### [DIRECTIONS FOR THIS TASK]
Leaving out every image, restate all the records word for word.

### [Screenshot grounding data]
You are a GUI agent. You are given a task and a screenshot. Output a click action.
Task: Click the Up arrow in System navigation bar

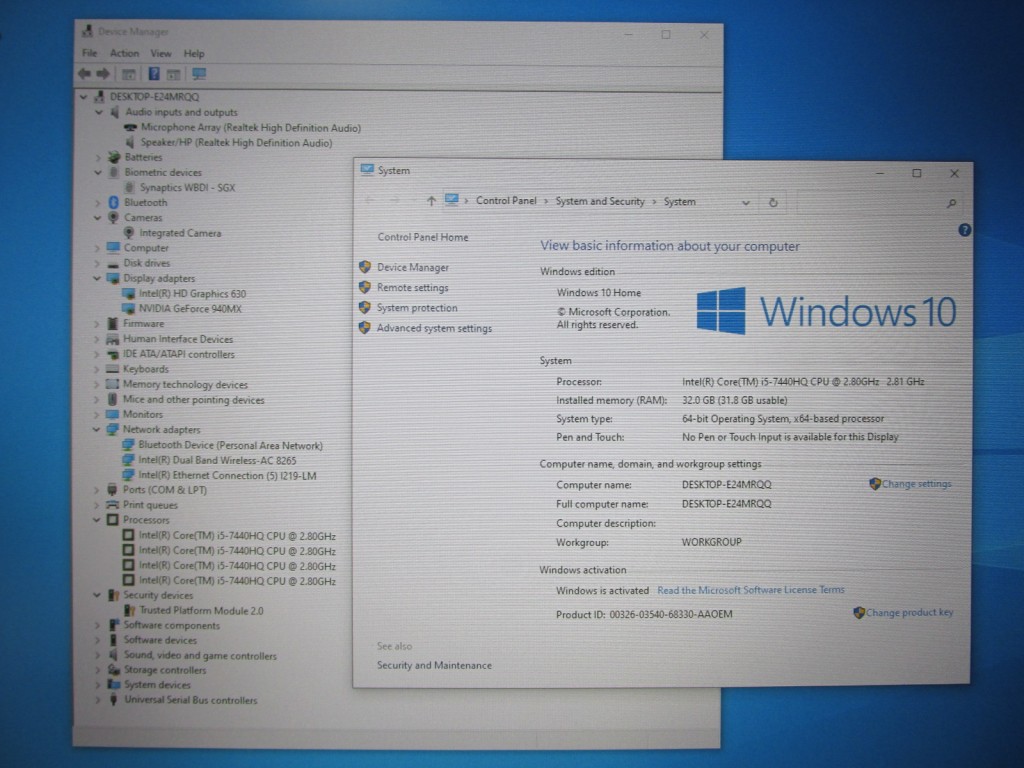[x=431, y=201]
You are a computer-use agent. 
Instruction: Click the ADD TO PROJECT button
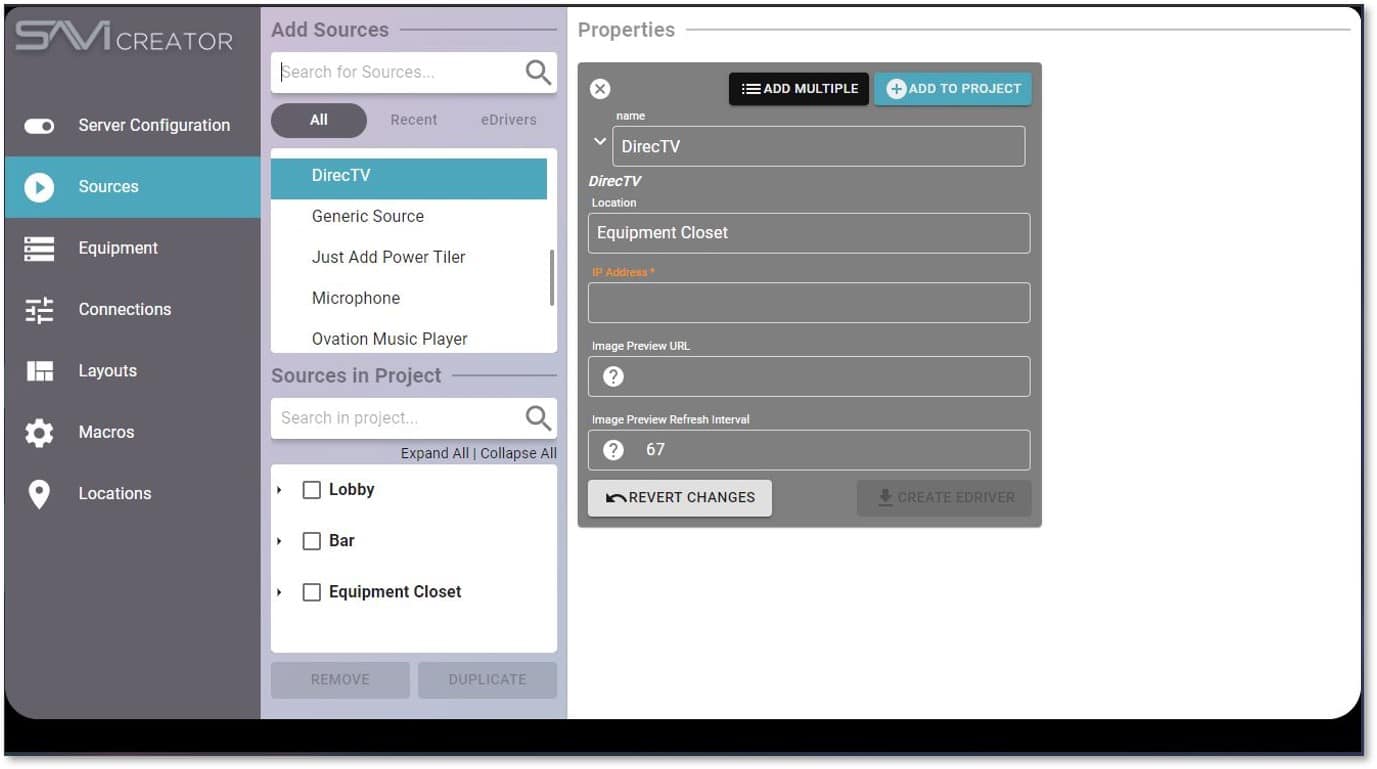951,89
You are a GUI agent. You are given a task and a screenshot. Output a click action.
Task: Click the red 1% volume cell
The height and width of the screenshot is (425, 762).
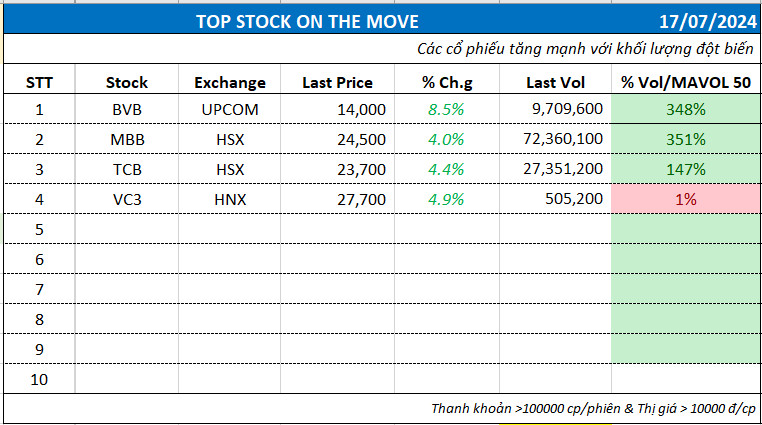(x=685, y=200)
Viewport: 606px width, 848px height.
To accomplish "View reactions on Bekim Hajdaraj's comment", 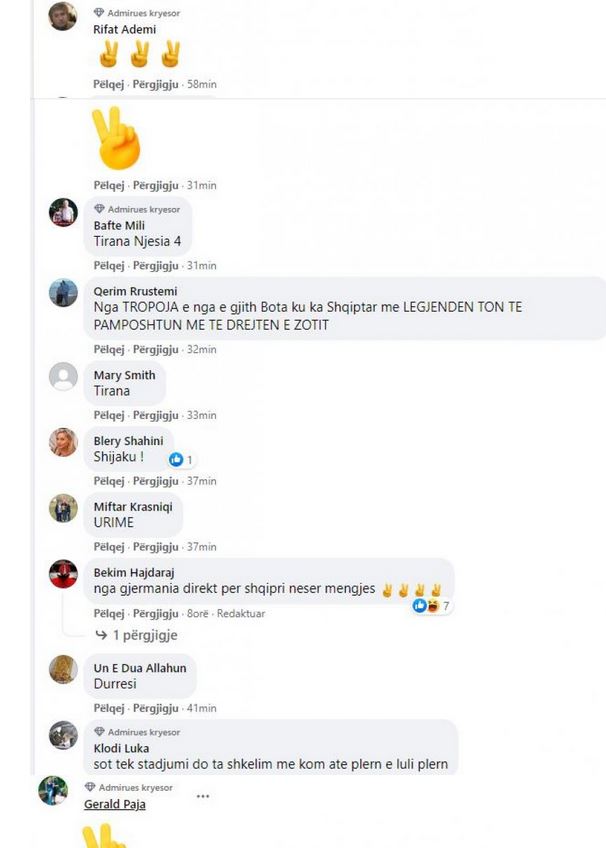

### [ANSWER SECTION]
You are a GUI agent. You are given a task and a screenshot. Output a click action.
Task: Click the Up arrow in System navigation bar

[x=431, y=201]
You are a computer-use agent. 
Instruction: Click the ADD TO PROJECT button
951,89
You are a GUI agent. You are given a task and a screenshot. Output a click action.
Task: Click the red 1% volume cell
The height and width of the screenshot is (425, 762).
(x=685, y=200)
Viewport: 606px width, 848px height.
To accomplish "View reactions on Bekim Hajdaraj's comment", 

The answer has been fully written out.